Our scientific research has focused  recently on an often overlooked yet ecologically important part of many ecosystems–sponges. Numbering over 8000 species,  they are common to many aquatic habitats from the Ross Shelf in Antarctica, Lake Baikal in Russia, rocky reefs in South Africa, to coral reefs throughout the Caribbean.

Sponges are critical to coral reef survival. Sponges filter and clean the water, provide shelter for commercially important species like juvenile lobsters, and are eaten by many fish and turtles. On many coral reefs, sponges outnumber corals, with sponges providing three-dimensional structure that creates habitat and refuge for thousands of species. Because of their large size and kaleidoscope colors, sponges help fuel the popular and lucrative diving and tourism industries.

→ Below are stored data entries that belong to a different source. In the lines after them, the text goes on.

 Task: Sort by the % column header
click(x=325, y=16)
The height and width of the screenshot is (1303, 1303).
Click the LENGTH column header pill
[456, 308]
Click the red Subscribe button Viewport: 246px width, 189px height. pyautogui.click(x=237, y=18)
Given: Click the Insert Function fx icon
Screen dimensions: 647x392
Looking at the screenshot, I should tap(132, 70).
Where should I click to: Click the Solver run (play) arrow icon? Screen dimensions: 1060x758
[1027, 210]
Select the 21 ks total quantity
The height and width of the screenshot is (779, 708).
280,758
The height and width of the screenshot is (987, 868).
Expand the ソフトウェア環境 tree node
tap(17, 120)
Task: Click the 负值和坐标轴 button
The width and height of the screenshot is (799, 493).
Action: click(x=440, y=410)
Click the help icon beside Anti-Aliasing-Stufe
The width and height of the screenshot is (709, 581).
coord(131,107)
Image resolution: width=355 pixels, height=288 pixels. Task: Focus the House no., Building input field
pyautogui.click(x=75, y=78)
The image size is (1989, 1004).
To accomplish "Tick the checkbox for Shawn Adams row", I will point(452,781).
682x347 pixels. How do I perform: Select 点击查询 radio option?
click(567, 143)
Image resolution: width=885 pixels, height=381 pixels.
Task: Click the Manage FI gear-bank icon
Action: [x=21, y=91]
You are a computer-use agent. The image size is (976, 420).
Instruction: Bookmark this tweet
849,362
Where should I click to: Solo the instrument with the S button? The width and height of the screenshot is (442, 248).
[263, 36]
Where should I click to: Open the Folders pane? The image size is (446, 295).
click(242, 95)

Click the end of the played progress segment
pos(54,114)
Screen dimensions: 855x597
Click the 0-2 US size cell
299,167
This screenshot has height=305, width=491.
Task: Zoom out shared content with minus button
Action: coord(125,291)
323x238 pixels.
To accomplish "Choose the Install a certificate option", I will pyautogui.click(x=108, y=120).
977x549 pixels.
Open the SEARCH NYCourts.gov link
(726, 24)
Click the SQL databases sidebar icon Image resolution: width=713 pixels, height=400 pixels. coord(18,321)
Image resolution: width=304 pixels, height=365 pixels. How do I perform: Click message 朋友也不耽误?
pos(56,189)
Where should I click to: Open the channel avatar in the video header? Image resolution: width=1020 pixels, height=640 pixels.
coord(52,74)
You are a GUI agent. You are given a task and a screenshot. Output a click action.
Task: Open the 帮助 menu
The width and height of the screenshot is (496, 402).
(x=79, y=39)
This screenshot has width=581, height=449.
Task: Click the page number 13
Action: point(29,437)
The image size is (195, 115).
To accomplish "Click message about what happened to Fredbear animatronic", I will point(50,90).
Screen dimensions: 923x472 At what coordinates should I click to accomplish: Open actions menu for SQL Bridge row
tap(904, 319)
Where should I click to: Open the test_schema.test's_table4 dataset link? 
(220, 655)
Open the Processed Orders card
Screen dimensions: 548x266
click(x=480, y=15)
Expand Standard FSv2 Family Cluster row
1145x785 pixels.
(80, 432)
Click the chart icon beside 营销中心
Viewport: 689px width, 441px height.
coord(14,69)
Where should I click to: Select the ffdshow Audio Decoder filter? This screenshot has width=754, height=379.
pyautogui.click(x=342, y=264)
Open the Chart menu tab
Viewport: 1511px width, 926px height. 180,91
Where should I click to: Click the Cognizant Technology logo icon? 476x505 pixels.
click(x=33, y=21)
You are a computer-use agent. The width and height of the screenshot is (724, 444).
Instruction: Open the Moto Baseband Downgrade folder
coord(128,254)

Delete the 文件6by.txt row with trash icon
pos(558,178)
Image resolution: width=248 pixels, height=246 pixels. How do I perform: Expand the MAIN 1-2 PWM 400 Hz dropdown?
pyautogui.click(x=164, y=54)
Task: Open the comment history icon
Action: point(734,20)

As climate change results in warmer, more acidic oceans, all marine life is potentially affected. It is well-known that coral health declines under these conditions, but the effect on sponge growth and survival is unknown. Significant declines in sponge health and biomass would be catastrophic to coral reefs, reducing water quality and severely impacting thousands of species from symbiotic microbes to foraging hawksbill turtles. A major loss of sponges would not only negatively impact marine life, but also local communities that depend on reefs for coastal protection and food.

Blue Ocean’s research scientist, Dr. Alan Duckworth, studied the effects of warmer, more acidic waters on the sponge Cliona celata, which bores into the shells of scallops and oysters, weakening and eventually killing them. Alan hypothesized that because climate change will result in shellfish having weaker shells, these sponges could cause greater losses of shellfish. This study has been done in collaboration with Dr. Bradley Peterson of Stony Brook University.

Alan’s other area of study was the first climate change experiment focused on tropical sponges. It investigated the effects of warmer, more acidic water on the growth, survival, and chemistry of several Caribbean coral reef sponges. This study was based at the Discovery Bay Marine Lab in Jamaica and chemical analysis of sponge samples was completed by Dr. Lyndon West from Florida Atlantic University.

Putting Teeth in Shark Conservation

The goal of this fellowship is to help small, island nations by strengthening their ability to identify illegal shark fishing and enforce recently established shark sanctuaries. It will help provide much needed scientific research, training, outreach and DNA-testing tools which can then be used to help protect valuable marine sanctuaries worldwide.